> _Given instruction_
Copy out every line of the records that contains the string "agent", matching case exactly.
Begin Exercise material
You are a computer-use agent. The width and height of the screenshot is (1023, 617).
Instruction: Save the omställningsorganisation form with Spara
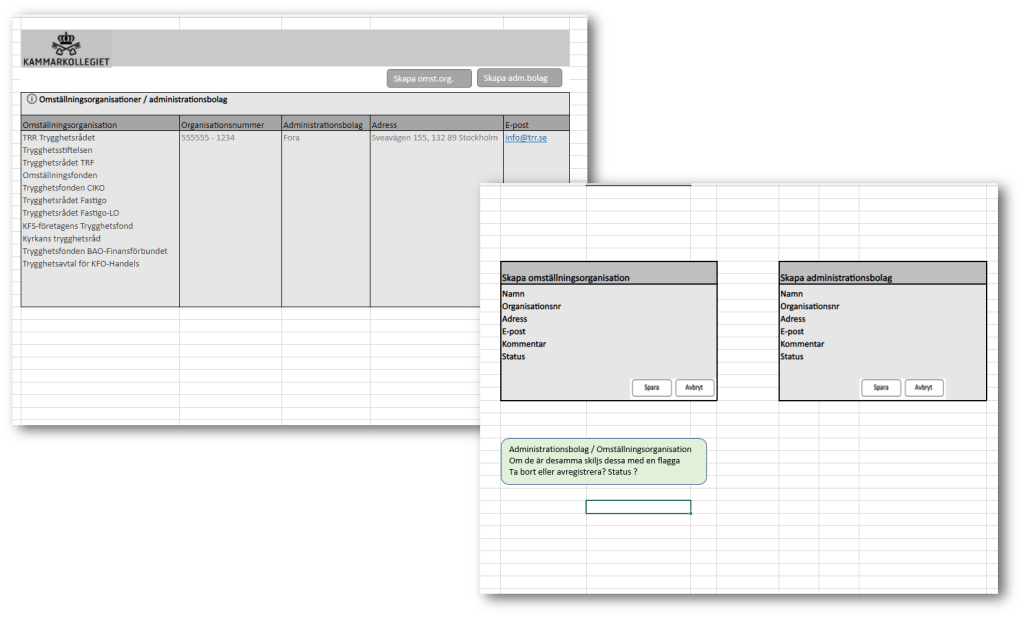(651, 388)
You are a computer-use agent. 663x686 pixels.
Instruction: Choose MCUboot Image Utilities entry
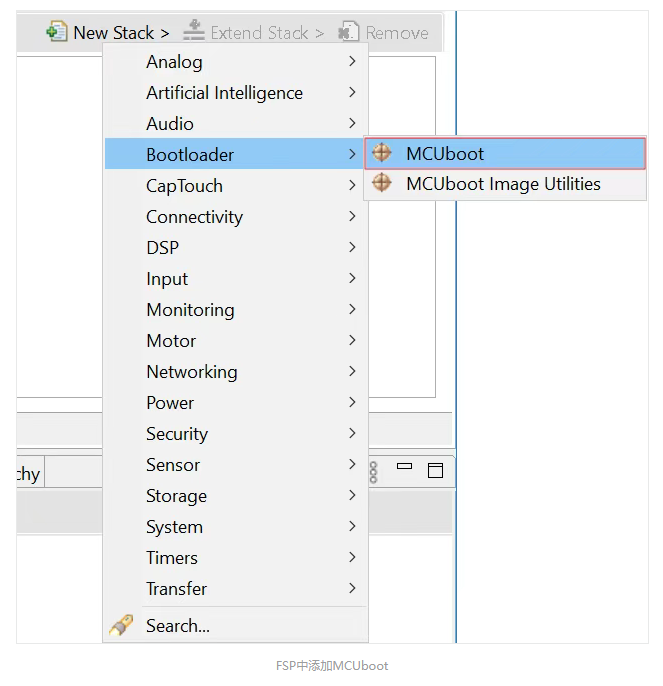point(505,184)
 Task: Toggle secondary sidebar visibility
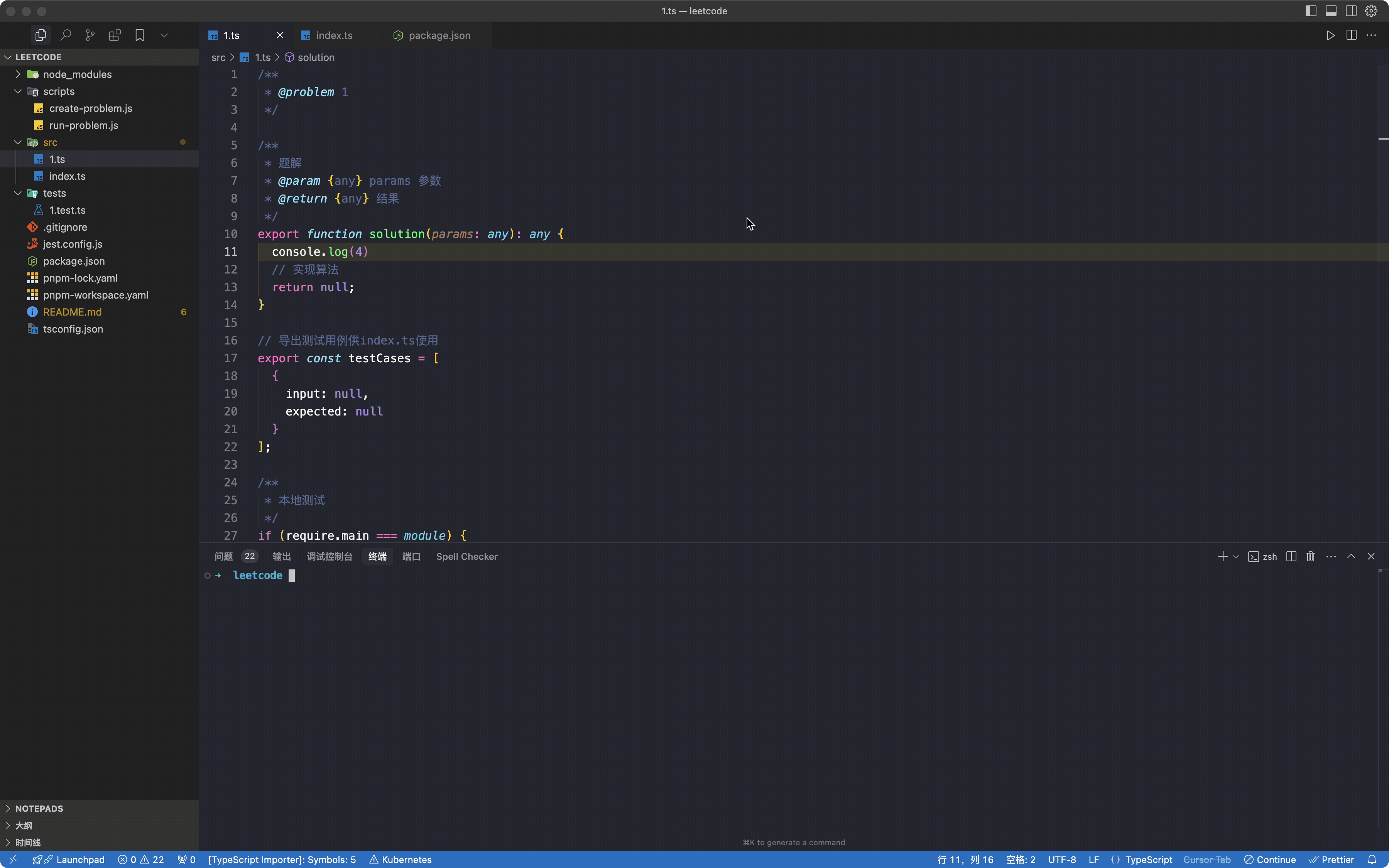coord(1351,11)
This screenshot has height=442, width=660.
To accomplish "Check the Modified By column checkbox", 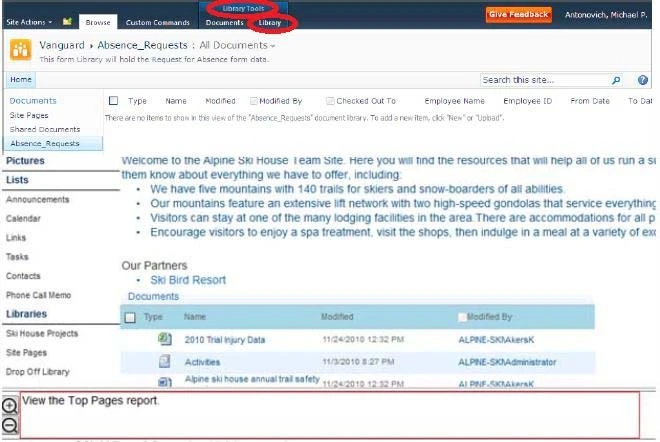I will (253, 101).
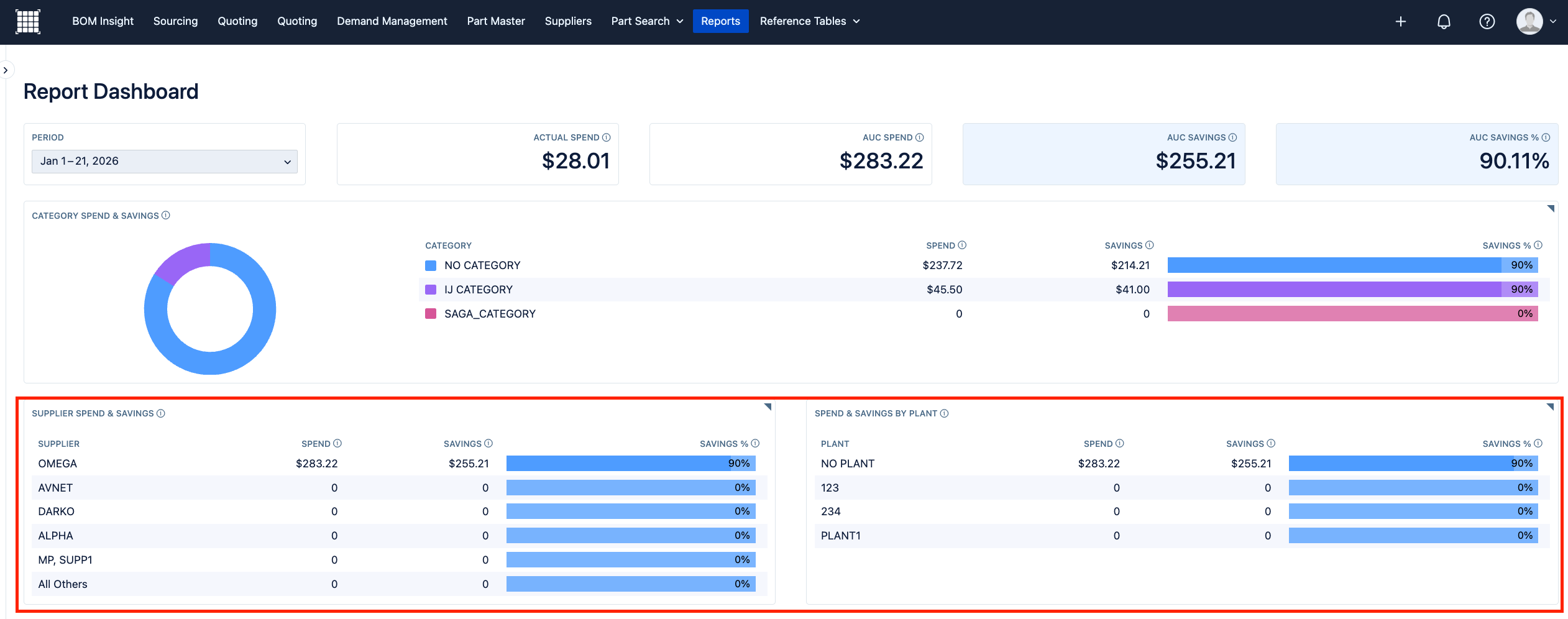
End Exercise material
> _Task solution_
You are a computer-use agent. The width and height of the screenshot is (1023, 617).
You are a computer-use agent. 663x686 pixels.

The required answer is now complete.